La valutazione delle due domande con risposte a multiscelta e dei due problemi/esercizi avverrà sulla base dei seguenti criteri: 

0 punti 

Esercizio non svolto o svolto in maniera errata 

da 1 a 4 punti 

Esercizio parzialmente svolto in maniera corretta 

5 punti 

Esercizio svolto in maniera corretta 

La valutazione della due domande a risposta aperta avverrà sulla base dei seguenti criteri: capacità di apprendimento e livello di approfondimento degli argomenti trattati, proprietà di sintesi e esposizione, e capacità di ragionamento dello studente. La relativa votazione segue il seguente schema: 

0 punti 

Conoscenza e comprensione argomento: Importanti carenze. Significative imprecisioni 

Capacità di analisi e sintesi: Irrilevanti. Frequenti generalizzazioni. Incapacità di sintesi 

Utilizzo di referenze: Completamente inappropriato 

1 punto 

Conoscenza e comprensione argomento: A livello soglia.
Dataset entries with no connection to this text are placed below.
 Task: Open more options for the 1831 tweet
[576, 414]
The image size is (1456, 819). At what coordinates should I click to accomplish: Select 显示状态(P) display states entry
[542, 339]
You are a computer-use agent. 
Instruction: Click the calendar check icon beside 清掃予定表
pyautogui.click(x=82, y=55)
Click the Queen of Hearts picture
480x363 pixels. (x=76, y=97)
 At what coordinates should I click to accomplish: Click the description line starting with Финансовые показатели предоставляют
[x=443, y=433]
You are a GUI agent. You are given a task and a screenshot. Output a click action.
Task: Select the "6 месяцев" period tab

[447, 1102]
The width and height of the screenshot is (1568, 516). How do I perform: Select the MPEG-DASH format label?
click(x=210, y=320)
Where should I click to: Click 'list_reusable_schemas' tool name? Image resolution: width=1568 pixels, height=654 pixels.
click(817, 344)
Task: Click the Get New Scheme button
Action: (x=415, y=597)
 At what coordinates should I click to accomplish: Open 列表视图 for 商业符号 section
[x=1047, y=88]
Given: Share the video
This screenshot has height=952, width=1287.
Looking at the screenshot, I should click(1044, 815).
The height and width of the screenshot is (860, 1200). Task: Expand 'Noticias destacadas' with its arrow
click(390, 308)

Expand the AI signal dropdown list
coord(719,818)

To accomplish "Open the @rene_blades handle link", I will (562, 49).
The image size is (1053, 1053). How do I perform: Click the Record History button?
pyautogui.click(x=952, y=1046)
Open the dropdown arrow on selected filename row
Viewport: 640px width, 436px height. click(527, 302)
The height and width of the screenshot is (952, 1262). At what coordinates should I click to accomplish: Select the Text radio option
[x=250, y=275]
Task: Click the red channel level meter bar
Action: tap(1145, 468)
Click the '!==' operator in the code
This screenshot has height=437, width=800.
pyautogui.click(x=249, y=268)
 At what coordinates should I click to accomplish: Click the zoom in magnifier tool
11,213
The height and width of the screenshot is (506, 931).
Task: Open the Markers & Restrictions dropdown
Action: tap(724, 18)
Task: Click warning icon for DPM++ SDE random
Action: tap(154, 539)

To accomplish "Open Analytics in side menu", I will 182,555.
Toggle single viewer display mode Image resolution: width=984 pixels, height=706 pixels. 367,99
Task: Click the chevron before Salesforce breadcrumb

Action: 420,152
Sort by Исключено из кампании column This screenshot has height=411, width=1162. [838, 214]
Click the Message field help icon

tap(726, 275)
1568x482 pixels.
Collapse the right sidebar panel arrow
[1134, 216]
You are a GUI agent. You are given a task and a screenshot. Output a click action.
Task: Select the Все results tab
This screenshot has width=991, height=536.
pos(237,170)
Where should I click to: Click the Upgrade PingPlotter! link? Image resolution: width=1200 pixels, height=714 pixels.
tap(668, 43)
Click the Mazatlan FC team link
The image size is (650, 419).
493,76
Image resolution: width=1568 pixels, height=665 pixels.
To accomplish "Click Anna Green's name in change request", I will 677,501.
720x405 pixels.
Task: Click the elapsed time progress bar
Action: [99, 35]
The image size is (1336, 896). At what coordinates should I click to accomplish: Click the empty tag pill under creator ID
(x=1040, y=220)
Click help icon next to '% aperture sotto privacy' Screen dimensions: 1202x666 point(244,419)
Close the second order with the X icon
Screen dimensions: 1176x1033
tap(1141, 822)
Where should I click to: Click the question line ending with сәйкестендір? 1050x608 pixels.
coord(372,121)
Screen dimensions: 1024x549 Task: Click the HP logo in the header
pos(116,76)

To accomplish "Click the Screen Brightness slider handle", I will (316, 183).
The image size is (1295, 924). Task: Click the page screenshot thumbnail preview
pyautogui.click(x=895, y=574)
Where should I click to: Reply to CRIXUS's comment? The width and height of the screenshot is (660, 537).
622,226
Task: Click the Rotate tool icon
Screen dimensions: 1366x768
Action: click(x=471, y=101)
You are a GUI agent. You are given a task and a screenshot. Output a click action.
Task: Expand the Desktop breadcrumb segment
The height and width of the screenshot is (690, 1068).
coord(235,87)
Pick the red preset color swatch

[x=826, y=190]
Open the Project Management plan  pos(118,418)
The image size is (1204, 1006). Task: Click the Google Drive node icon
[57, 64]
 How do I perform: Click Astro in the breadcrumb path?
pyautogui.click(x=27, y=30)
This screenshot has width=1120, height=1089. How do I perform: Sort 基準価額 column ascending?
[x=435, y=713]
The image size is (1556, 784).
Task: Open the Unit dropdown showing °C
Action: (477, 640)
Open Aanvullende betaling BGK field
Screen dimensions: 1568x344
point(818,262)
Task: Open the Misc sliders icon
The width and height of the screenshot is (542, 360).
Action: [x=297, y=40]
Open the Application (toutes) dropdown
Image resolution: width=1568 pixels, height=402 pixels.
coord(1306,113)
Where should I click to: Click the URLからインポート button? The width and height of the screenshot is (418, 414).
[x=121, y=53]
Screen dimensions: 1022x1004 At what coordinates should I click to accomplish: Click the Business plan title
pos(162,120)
Imperfezioni evidenti 

Capacità di analisi e sintesi: Capacità appena sufficienti 

Utilizzo di referenze: Appena appropriato 

2 punti 

Conoscenza e comprensione argomento: Conoscenza routinaria 

Capacità di analisi e sintesi: E’ in grado di analisi e sintesi corrette. Argomenta in modo logico e coerente 

Utilizzo di referenze: Utilizza le referenze standard 

3 punti 

Conoscenza e comprensione argomento: Conoscenza buona 

Capacità di analisi e sintesi: Ha capacità di analisi e di sintesi buone. Gli argomenti sono espressi coerentemente 

Utilizzo di referenze: Utilizza le referenze standard 

4 punti 

Conoscenza e comprensione argomento: Conoscenza più che buona 

Capacità di analisi e sintesi: Ha notevoli capacità di analisi e di sintesi 

Utilizzo di referenze: Ha approfondito gli argomenti 

5 o 6 punti 

Conoscenza e comprensione argomento: Conoscenza ottima 

Capacità di analisi e sintesi: Ha notevoli capacità di analisi e di sintesi. 

Utilizzo di referenze: Importanti approfondimenti.

Esempi di domande e/o esercizi frequenti

1. Descrivere una delle tecniche riportate in programma; 2. Disegnare i primers che consentono l'amplificazione di un DNA target; 3. Identificare i frammenti di DNA derivanti da un esperimento di digestione enzimatica con enzimi di restrizione.